Return the exact lines spanning from the line with "September 2021 (602, 1219)" through the last line of the entries, boundaries included, and no others.

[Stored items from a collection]
= Beginning of Section =
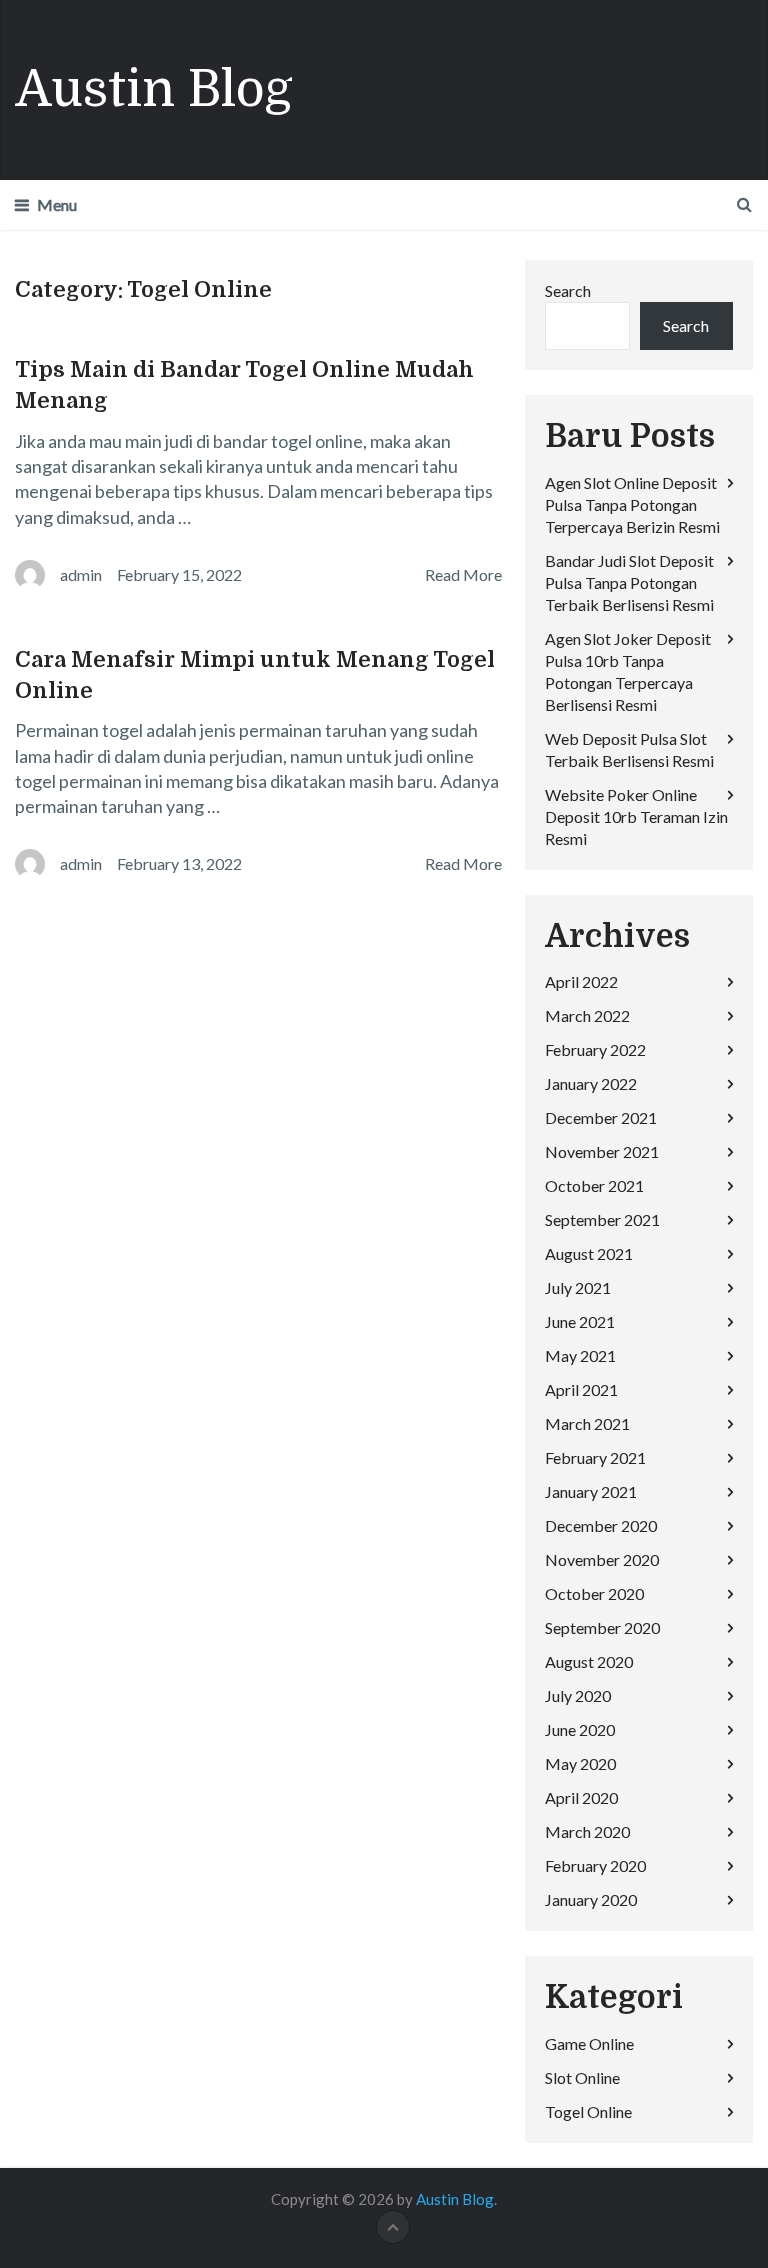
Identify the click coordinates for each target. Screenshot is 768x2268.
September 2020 (602, 1627)
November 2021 (602, 1151)
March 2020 (587, 1831)
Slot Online (582, 2077)
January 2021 (591, 1491)
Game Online (589, 2043)
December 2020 (601, 1525)
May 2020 (580, 1763)
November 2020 (602, 1559)
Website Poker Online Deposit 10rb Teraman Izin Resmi (636, 816)
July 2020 (578, 1695)
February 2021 (595, 1457)
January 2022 (591, 1083)
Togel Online (588, 2111)
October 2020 (594, 1593)
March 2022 (587, 1015)
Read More (463, 574)
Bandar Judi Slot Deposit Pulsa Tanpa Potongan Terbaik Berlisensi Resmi (629, 582)
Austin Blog (154, 89)
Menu (57, 204)
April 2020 (581, 1797)
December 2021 (601, 1117)
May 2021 (580, 1355)
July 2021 (578, 1287)
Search (568, 290)
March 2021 (587, 1423)
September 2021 (602, 1219)
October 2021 (594, 1185)
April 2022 (581, 981)
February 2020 (595, 1865)
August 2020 (589, 1661)
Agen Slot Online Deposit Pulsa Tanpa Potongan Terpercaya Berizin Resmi (632, 504)
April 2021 (581, 1389)
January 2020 (591, 1899)
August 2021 (589, 1253)
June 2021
= End of Section =
**Exercise result:**
September 2021 (602, 1219)
October 2021 (594, 1185)
April 2022 (581, 981)
February 2020 (595, 1865)
August 2020 (589, 1661)
Agen Slot Online Deposit Pulsa Tanpa Potongan Terpercaya Berizin Resmi (632, 504)
April 2021 (581, 1389)
January 2020 (591, 1899)
August 2021 (589, 1253)
June 2021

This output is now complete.